Dr Meredith explains that he uses PET (polyethylene terephthalate) as a benchmark to compare the new material to as PET is one of the most common petroleum-based materials that are currently in widespread use in everyday drinks bottles and food packaging. Aside from being a viable alternative, it can also provide up to a 67% reduction in oxygen permeability over some forms of PET. What this means is that it could actually be BETTER than plastic as it may well keep food fresher for longer. In other words, the less that food is exposed to oxygen, the longer it will keep.

Dr Carson Meredith

Dr Carson Meredith is a professor in Georgia Tech’s School of Chemical and Biomolecular Engineering.

Dr Meredith and his research team created a method of suspending cellulose and chitin nanofibers in water and spraying them onto a surface in alternating layers to form a thin film. When left to dry, not only is it flexible and strong, it’s also transparent AND compostable.

They’d already been studying cellulose nanocrystals for several years as a way to improve food packaging but they’d also been studying chitin nanofibers for an unrelated reason when they had the bright idea to see if chitin could also be used to advance their research.

Geek Fact Alert:- Nanocrystals and nanofibers are materials with a measurement in the nanometer range, which is one billionth of a metre.
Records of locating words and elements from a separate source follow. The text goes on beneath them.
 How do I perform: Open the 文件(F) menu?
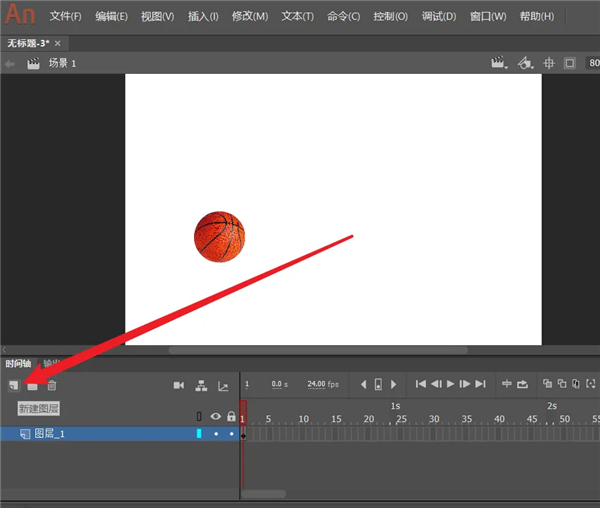(65, 17)
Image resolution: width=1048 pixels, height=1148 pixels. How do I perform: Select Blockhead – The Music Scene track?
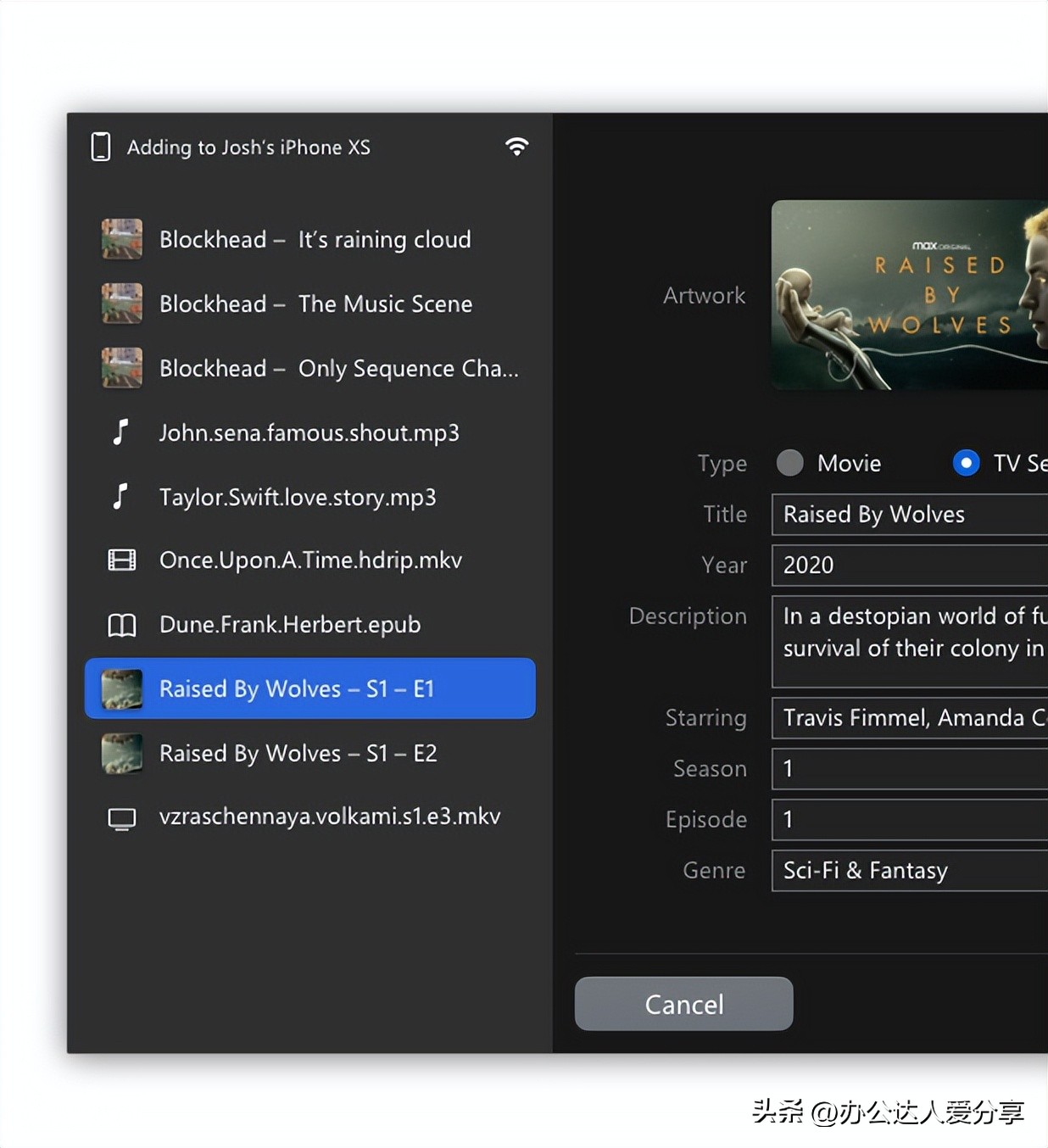pyautogui.click(x=315, y=304)
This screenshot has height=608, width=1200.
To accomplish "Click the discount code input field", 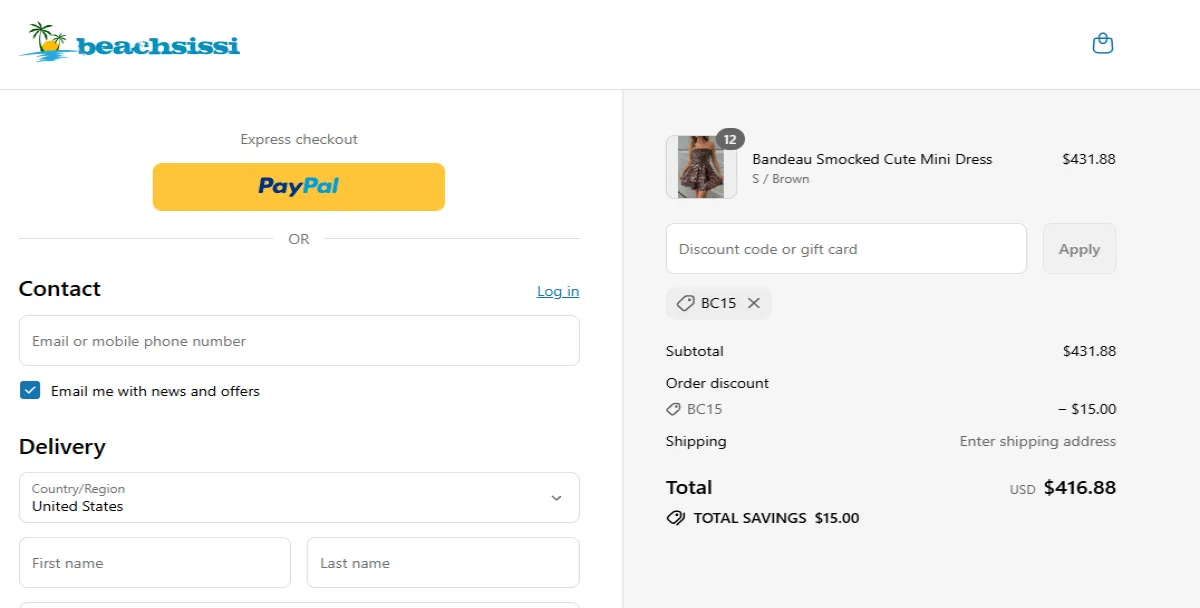I will pos(845,248).
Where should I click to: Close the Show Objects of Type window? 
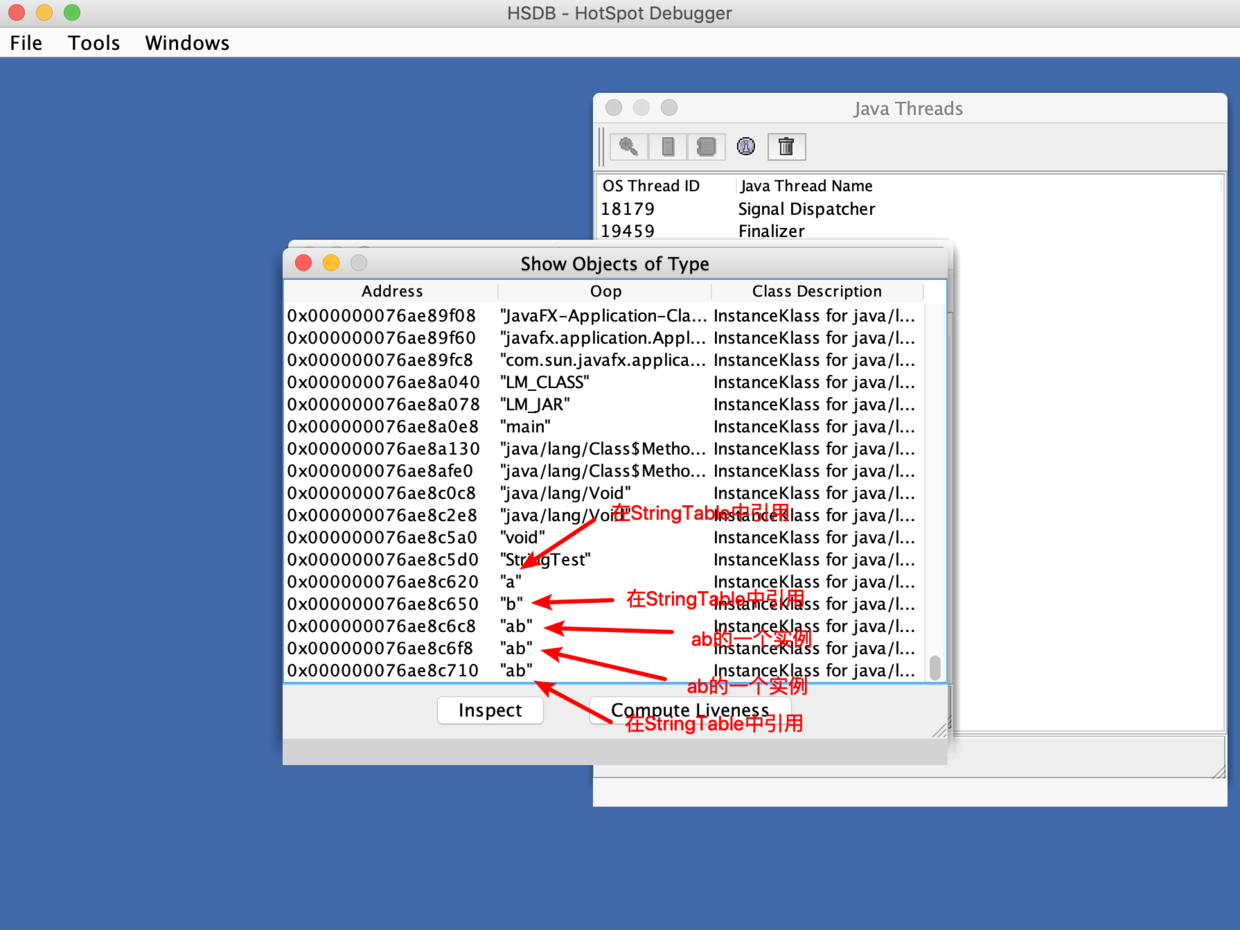pos(304,263)
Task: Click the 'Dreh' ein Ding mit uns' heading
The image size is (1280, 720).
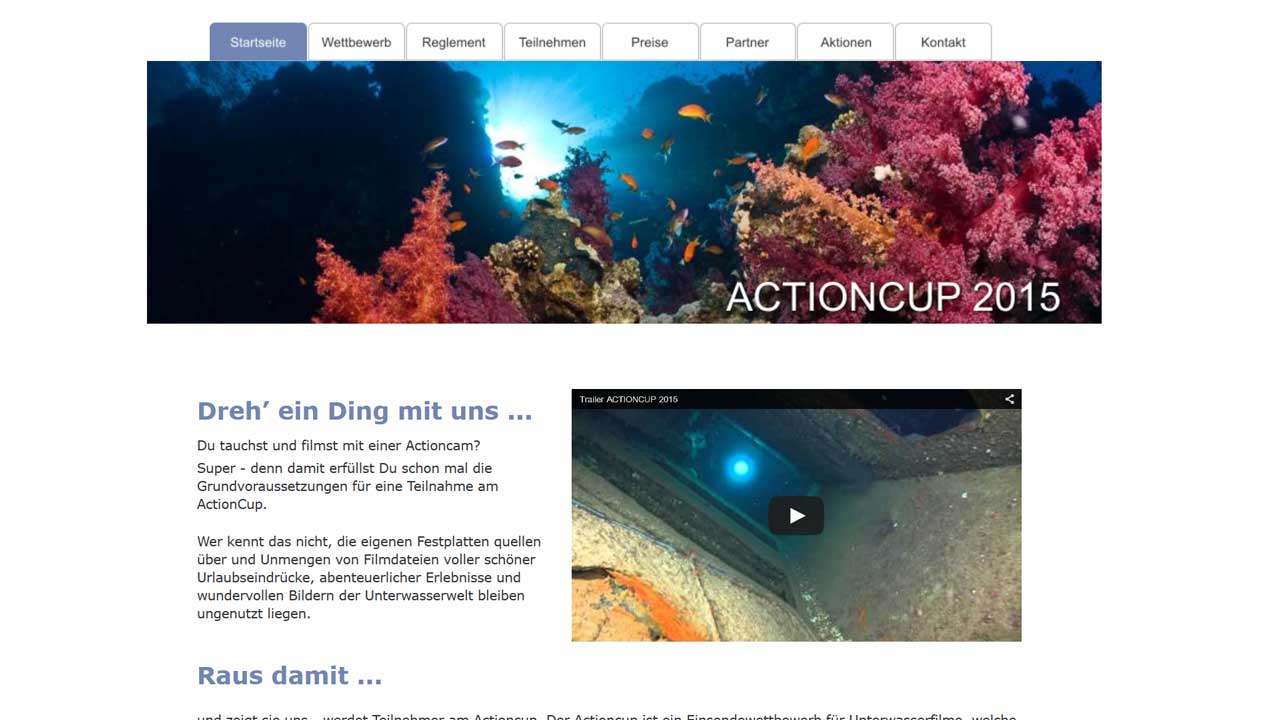Action: click(x=364, y=411)
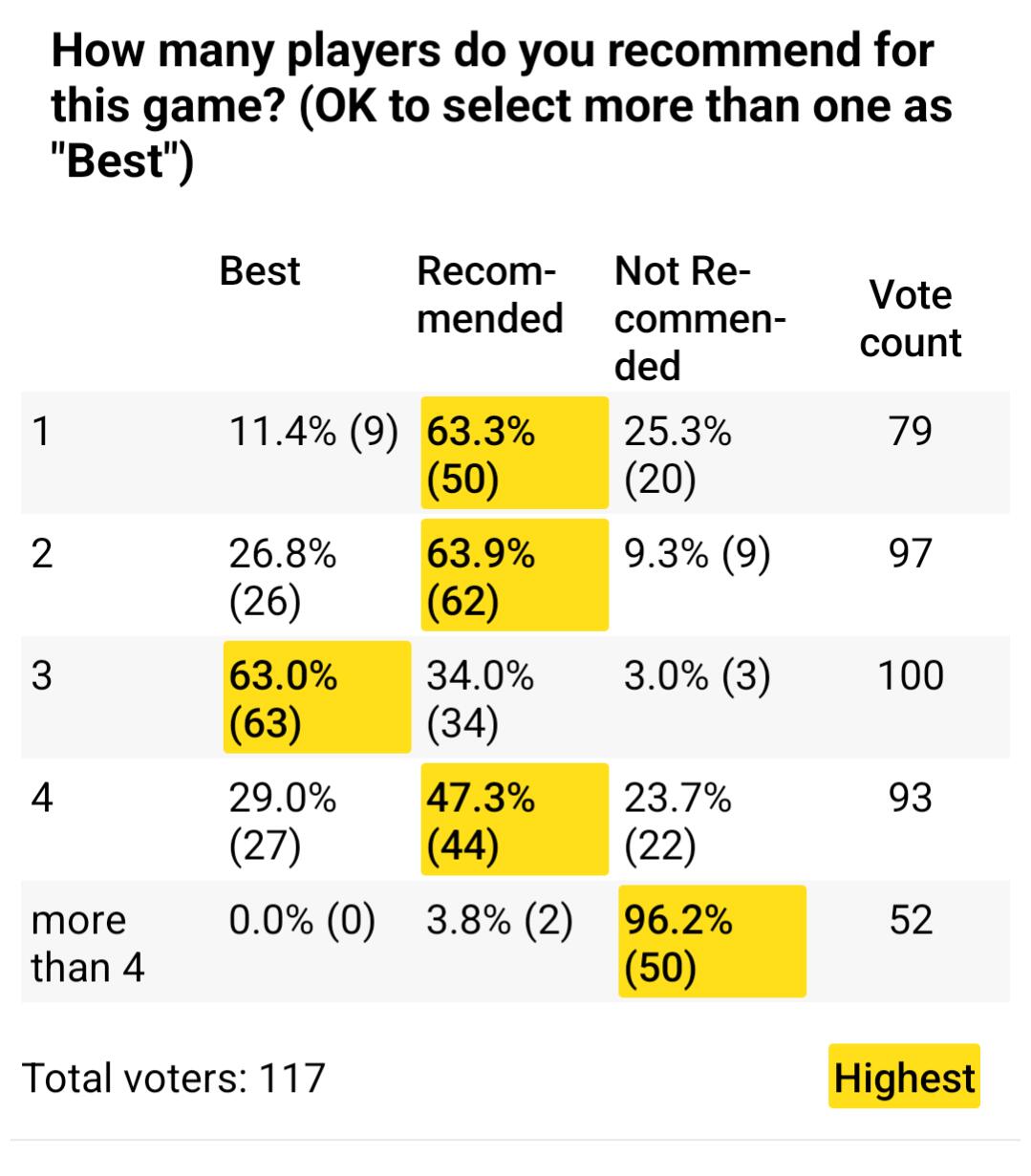Click vote count 100 for 3 players
This screenshot has width=1031, height=1176.
pyautogui.click(x=910, y=675)
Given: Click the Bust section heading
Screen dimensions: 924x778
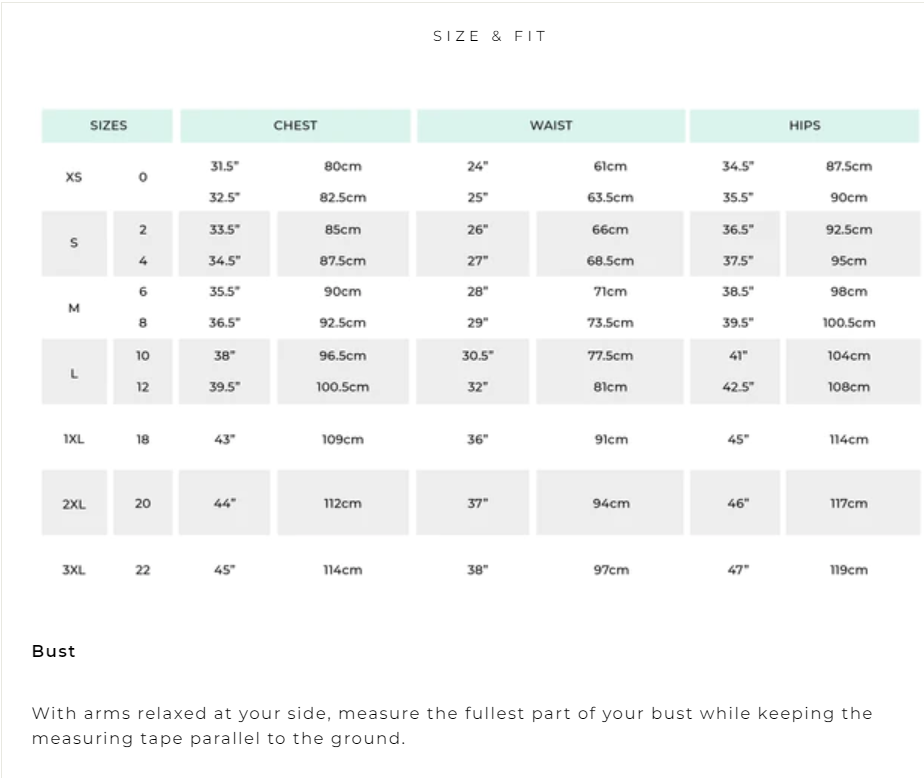Looking at the screenshot, I should pos(54,651).
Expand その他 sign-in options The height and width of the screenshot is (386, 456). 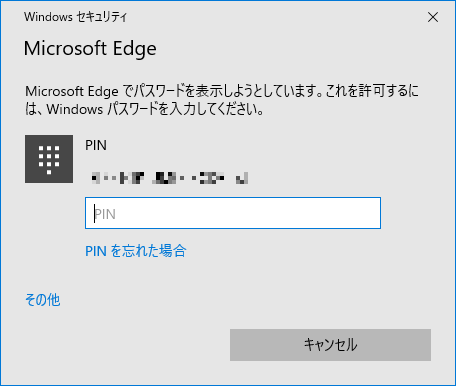(43, 300)
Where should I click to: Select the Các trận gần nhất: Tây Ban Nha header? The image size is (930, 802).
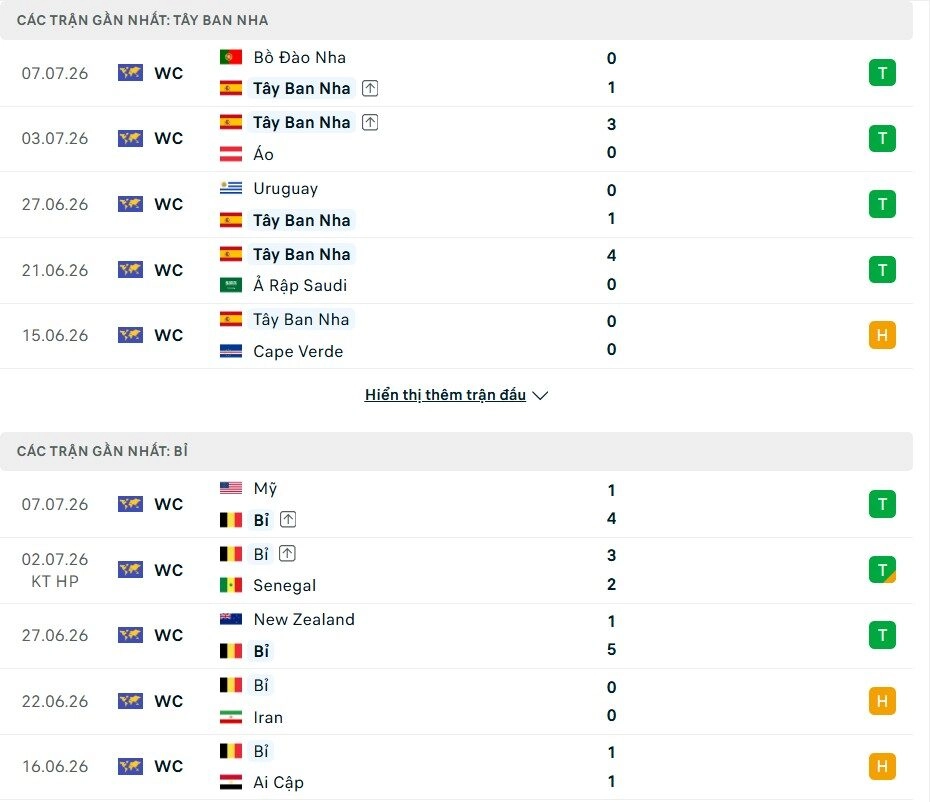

In other words, one nanometre is 0.000000001 of a metre.

In an interview, Meredith explained:

“We recognized that because the chitin nanofibers are positively charged, and the cellulose nanocrystals are negatively charged, they might work well as alternating layers in coatings because they would form a nice interface between them”

Possible Drawbacks

In order for this new material to compete with existing packaging on price, new ways must be found to scale up production to reduce costs. There is also the problem that methods of chitin production are at the early stages of their evolution so it will be difficult to compete with the already established, low-cost production of plastic for packaging. According to Meredith, there is also some work to be done to make this new, revolutionary material more capable of blocking water molecules from passing through it.

Huge Benefits over Conventional Plastic

With the world’s focus firmly fixed on the problem of waste disposal, particularly concerning plastic and our ability to recycle and reuse it, it always refreshing to hear about new ways to produce suitable eco-friendly alternatives.

As we mentioned earlier on in this article, the new “wonder plastic” is better at preventing oxygen from passing through it compared to conventional plastic. The reason for this is that it acts as a really effective gas barrier because of it’s tiny crystalline structure.

Dr Meredith explains:

“It’s difficult for a gas molecule to penetrate a solid crystal because it has to disrupt the crystal structure. Something like PET, on the other hand, has a significant amount of amorphous or non-crystalline content, so there are more paths easier for a small gas molecule to find its way through.”

Whilst its ability to biodegrade is perhaps it’s most appealing quality, it does seem likely that, due to the abundance of cellulose from plant fibres and waste products from the shellfish industry, it ticks all the right boxes for a scalable, mass-produced product…

…assuming we don’t kill all the trees and marine life first!